Exercise description: The expected output is the full data, repeated exactly, without pictures.

Supplied material:
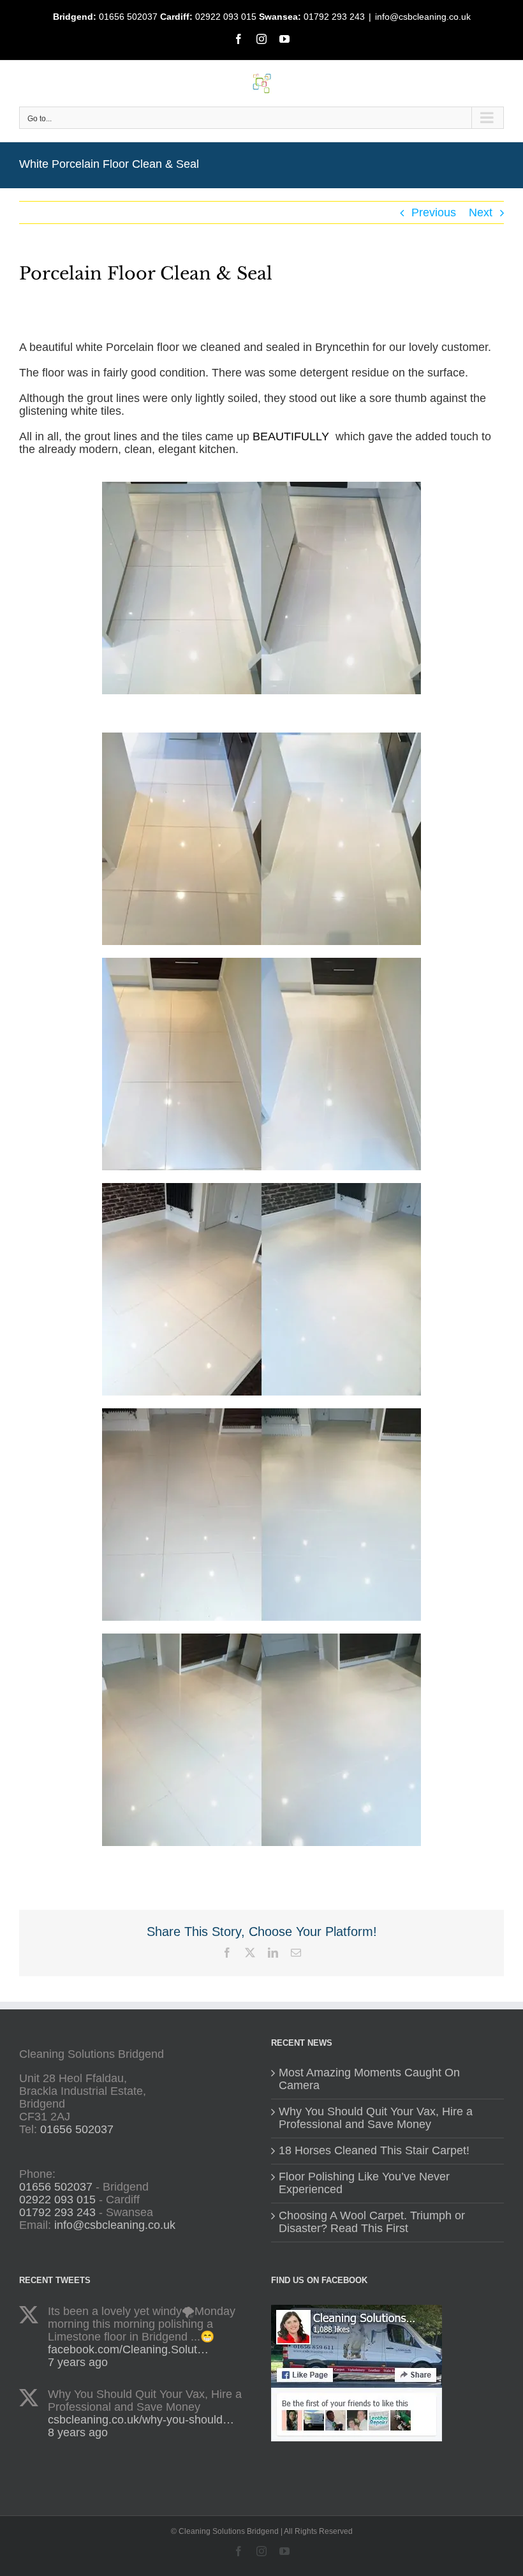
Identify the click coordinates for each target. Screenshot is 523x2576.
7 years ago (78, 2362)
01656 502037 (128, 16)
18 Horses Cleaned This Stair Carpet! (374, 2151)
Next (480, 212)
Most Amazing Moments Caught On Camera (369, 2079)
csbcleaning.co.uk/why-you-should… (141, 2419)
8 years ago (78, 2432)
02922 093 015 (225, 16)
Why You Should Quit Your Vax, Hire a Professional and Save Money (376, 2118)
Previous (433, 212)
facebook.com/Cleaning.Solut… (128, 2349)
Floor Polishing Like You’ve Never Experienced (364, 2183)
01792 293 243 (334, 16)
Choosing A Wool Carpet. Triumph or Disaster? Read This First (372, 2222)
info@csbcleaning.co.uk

Output:
Identify the click coordinates for each target. Screenshot is 523x2576.
7 years ago (78, 2362)
01656 502037 (128, 16)
18 Horses Cleaned This Stair Carpet! (374, 2151)
Next (480, 212)
Most Amazing Moments Caught On Camera (369, 2079)
csbcleaning.co.uk/why-you-should… (141, 2419)
8 years ago (78, 2432)
02922 093 015 (225, 16)
Why You Should Quit Your Vax, Hire a Professional and Save Money (376, 2118)
Previous (433, 212)
facebook.com/Cleaning.Solut… (128, 2349)
Floor Polishing Like You’ve Never Experienced (364, 2183)
01792 293 243 (334, 16)
Choosing A Wool Carpet. Triumph or Disaster? Read This First (372, 2222)
info@csbcleaning.co.uk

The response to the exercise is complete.